• Exercise brief
Only the number is requested. Tally the lines of the data that hold the string "input".

• Exercise material
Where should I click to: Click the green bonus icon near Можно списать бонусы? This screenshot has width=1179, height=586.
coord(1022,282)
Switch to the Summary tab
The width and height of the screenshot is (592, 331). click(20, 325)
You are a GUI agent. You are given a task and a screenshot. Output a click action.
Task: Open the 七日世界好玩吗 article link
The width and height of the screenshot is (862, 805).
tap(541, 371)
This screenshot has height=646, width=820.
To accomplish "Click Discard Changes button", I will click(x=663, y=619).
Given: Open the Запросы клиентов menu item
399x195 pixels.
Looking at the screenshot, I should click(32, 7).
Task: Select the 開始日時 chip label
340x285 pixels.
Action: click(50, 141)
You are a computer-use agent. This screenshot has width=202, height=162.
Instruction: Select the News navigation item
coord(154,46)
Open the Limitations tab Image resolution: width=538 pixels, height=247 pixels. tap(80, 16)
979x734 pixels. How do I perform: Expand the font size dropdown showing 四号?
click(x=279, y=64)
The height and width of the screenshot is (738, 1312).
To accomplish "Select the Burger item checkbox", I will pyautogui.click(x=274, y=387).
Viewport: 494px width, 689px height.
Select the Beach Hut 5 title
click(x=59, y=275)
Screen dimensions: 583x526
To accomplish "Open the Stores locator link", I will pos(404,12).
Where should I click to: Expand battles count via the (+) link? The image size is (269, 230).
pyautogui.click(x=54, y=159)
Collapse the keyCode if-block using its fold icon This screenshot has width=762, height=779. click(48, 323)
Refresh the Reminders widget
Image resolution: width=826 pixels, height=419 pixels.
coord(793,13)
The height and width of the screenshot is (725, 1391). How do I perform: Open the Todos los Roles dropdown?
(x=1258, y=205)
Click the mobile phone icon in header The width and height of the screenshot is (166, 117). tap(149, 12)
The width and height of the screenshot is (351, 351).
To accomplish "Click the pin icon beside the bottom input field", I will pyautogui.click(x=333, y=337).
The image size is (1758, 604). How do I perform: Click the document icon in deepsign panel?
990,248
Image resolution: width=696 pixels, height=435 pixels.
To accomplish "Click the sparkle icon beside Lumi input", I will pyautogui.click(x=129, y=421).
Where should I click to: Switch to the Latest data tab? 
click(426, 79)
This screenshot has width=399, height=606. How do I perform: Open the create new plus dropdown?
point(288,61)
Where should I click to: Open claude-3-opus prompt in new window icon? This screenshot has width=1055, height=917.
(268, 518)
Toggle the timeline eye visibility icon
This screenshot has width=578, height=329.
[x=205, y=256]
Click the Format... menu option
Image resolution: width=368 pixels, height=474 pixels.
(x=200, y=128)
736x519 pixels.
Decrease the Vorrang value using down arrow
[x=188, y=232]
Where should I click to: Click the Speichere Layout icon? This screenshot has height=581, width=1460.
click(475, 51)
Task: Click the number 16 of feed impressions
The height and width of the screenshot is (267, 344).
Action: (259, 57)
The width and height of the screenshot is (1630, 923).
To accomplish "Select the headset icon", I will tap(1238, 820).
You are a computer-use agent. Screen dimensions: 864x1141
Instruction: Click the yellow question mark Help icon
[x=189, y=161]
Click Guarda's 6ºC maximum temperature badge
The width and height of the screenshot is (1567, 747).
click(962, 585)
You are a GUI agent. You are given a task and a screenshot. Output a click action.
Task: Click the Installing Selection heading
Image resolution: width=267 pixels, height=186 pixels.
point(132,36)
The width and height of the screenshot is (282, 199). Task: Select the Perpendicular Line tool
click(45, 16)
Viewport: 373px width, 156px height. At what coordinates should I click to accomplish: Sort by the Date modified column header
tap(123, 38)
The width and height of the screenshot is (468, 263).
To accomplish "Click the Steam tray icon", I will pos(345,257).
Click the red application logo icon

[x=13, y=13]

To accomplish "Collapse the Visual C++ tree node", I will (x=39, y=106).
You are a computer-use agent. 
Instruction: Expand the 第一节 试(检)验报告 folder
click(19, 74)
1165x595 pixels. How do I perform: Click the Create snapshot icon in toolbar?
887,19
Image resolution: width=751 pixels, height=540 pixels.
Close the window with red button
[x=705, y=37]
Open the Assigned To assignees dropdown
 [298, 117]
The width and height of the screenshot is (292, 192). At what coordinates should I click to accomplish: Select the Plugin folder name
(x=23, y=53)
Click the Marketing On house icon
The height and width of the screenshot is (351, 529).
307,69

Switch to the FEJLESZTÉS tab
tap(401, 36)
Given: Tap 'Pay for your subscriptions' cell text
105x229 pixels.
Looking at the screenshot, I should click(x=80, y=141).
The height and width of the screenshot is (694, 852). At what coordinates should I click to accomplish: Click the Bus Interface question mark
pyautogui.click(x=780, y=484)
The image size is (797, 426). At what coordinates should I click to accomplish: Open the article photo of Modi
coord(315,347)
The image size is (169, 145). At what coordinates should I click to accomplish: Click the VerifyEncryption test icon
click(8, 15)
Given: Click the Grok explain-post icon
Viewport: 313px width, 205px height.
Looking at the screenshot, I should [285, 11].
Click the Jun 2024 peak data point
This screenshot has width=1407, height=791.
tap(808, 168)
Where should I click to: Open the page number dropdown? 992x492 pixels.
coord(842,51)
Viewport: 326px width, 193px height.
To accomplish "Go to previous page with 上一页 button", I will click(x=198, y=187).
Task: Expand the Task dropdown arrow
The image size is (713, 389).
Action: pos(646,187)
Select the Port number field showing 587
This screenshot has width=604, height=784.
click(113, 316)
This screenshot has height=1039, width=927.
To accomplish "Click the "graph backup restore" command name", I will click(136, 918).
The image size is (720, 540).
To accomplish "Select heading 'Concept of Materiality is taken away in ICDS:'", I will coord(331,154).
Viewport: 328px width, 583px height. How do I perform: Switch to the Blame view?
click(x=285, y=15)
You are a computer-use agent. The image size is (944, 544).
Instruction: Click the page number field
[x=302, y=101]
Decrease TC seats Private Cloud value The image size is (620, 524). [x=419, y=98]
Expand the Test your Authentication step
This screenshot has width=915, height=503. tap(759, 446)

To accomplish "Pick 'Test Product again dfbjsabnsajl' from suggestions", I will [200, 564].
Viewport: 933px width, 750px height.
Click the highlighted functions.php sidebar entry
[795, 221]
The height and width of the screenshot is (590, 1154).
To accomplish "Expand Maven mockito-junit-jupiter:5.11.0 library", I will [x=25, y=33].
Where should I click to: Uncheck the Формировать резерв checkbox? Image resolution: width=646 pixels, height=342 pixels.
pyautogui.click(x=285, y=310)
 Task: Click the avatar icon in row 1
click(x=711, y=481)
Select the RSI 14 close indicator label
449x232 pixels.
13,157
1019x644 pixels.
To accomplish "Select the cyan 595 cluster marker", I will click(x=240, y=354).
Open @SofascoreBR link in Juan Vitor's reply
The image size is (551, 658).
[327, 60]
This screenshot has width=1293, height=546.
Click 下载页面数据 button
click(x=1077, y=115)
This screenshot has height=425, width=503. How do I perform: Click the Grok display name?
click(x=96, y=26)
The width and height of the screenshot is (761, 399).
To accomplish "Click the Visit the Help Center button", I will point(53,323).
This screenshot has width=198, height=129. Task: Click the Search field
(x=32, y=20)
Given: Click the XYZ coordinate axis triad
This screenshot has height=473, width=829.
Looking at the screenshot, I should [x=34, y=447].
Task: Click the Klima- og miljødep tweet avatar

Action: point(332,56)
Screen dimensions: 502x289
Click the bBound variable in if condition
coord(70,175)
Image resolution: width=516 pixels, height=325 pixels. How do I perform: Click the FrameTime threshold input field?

• Expected answer
3